A common feature of tissue injury is heightened oxidative stress that outstrips endogenous antioxidant capacity, leading to redox imbalance and tissue damage. We hypothesized that iPSCs secrete potent antioxidants to protect from tissue injury. As lung cells are uniquely susceptible to oxidant injury and the intact lung is readily accessible to targeted delivery of therapeutic agents, we tested the ability of iPSC secretome to protect lung cells in vitro and lungs in vivo. Our results established the ability of iPSC secretome to activate endogenous antioxidant genes in the nuclear factor (erythroid 2)-related factor 2 (Nrf2) network to alleviate oxidative damage in vitro and in vivo. We identified that iPSCs produce abundant αKlotho, a potent antioxidative cytoprotective factor that activates the antioxidant response element (ARE) of Nrf2 target genes, and showed that αKlotho enrichment contributes significantly to iPSC secretome-mediated cytoprotection.
Materials and Methods
Study design
Our objective was to test whether iPSC secretome alleviates oxidative damage and uncover the underlying mechanisms. The lung served as a target organ owing to its susceptibility to diffuse oxidant injury [12, 13] and ease of access. Airway delivery of test agents to the lung also minimizes systemic off-target effects. The protocols were approved by the UT Southwestern Institutional Animal Care and Use Committee and followed the National Institutes of Health Guide for the Care and Use of Laboratory Animals.

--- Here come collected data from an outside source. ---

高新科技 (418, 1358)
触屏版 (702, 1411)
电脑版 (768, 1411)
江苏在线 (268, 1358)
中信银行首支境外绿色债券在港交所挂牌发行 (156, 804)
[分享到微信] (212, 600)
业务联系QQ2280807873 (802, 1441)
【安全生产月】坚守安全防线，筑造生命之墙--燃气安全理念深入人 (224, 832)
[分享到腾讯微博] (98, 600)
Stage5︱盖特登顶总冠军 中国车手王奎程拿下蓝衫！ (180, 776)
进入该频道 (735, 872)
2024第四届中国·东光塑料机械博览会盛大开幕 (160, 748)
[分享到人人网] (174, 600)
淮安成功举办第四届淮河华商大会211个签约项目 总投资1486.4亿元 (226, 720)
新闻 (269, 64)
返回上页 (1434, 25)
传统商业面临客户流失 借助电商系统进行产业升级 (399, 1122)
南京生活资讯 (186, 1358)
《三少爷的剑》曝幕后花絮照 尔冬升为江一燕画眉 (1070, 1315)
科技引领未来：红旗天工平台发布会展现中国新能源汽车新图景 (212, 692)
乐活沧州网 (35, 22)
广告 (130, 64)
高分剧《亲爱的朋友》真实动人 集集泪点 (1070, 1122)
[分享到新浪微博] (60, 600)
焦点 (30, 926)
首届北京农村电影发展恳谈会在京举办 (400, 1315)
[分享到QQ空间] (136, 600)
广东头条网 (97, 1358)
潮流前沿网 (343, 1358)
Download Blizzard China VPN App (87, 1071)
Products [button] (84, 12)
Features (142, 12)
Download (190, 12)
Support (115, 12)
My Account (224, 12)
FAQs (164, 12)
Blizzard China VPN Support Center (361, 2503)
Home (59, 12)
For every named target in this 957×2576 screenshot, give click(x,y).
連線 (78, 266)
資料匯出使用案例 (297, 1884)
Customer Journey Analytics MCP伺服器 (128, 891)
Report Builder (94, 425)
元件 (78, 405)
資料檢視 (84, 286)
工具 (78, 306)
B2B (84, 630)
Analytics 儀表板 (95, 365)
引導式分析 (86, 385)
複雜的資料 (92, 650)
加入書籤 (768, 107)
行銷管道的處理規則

Generation of iPSCs secretome
iPSCs were generated from human foreskin fibroblasts (CRL-2429; American Type Culture Collection (ATCC), Rockville, MD) following established procedure [14]. The CHiPS-W iPSCs that had been fully characterized in vitro and in vivo by Grad et al [14] were used in this study. Briefly, after expansion 5 ×104 human fibroblasts were infected with multiplicity of infection of 5 pSin-EF2-Nanog-Pur, treated with puromycin × 5 d, then retransduced with 3 viruses: pSin-EF2-Sox2-Pur, pSin-EF2-Oct4-Pur and pSin-EF2-Lin28-Pur (multiplicity of infection 5). iPSCs were maintained on irradiated human foreskin fibroblasts (CCD1; ATCC) in knockout Dulbecco’s modified Eagle’s medium (DMEM) supplemented with 20% serum replacement, 2 mmol/l Glutamax, 40 μg/ml gentamycin, 100μM β-mercaptoethanol (all from Life Technologies, Carlsbad, CA) and 100 ng/ml basic fibroblast growth factor (bFGF) (PeproTech, Rocky Hill, NJ) and mechanically passaged every 2–3 d. Colonies were collected after 2–3 weeks in culture.
A single clone of CHIPS-W was expanded. From a single iPSC colony, 10 to 12 sub-colonies (5.05 ± 0.65 × 105 live cells) were grown in DMEM knockout media without serum replacement and bFGF on Vitonectin XF™ (Stem Cell Technologies, Vancouver, Canada) coated feeder-free plates for 24 h. Supernatant was collected, centrifuged (1200 g × 10 min) and stored (−80°C). iPSCs at passage between 12 to 14 were used in this study. Serum-free knockout media without bFGF served as cell-free control media. Conditioned media from un-induced CCD1 human foreskin fibroblasts (ATCC) served as control fibroblast CM [10].
Label-free iPSC CM protein quantification (proteomics)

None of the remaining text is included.